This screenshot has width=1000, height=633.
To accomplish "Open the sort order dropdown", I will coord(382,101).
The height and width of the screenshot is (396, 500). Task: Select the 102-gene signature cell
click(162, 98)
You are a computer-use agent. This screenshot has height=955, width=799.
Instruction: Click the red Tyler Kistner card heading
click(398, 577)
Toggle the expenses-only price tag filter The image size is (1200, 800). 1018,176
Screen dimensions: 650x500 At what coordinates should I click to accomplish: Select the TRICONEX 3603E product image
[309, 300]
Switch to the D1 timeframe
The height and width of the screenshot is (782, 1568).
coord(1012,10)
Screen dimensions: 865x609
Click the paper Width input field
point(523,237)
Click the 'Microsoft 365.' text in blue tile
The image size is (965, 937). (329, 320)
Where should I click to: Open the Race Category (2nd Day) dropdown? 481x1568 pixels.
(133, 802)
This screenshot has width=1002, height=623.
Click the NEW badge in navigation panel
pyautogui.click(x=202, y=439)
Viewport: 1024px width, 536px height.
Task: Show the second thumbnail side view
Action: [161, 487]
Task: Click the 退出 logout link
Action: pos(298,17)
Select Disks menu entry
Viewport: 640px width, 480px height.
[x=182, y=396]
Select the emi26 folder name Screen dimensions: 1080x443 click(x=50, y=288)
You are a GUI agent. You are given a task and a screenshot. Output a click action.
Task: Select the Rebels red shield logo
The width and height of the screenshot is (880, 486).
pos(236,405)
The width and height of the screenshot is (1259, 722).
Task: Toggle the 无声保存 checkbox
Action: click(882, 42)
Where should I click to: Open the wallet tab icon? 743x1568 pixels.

--------------------

Set down exactly, and only, the lines from the one with "Task: Select the Rebels red shield logo" to the final line of the data.

--- Result of the task ---
Task: Select the Rebels red shield logo
The width and height of the screenshot is (880, 486).
pos(236,405)
The width and height of the screenshot is (1259, 722).
Task: Toggle the 无声保存 checkbox
Action: click(882, 42)
Where should I click to: Open the wallet tab icon? 743x1568 pixels.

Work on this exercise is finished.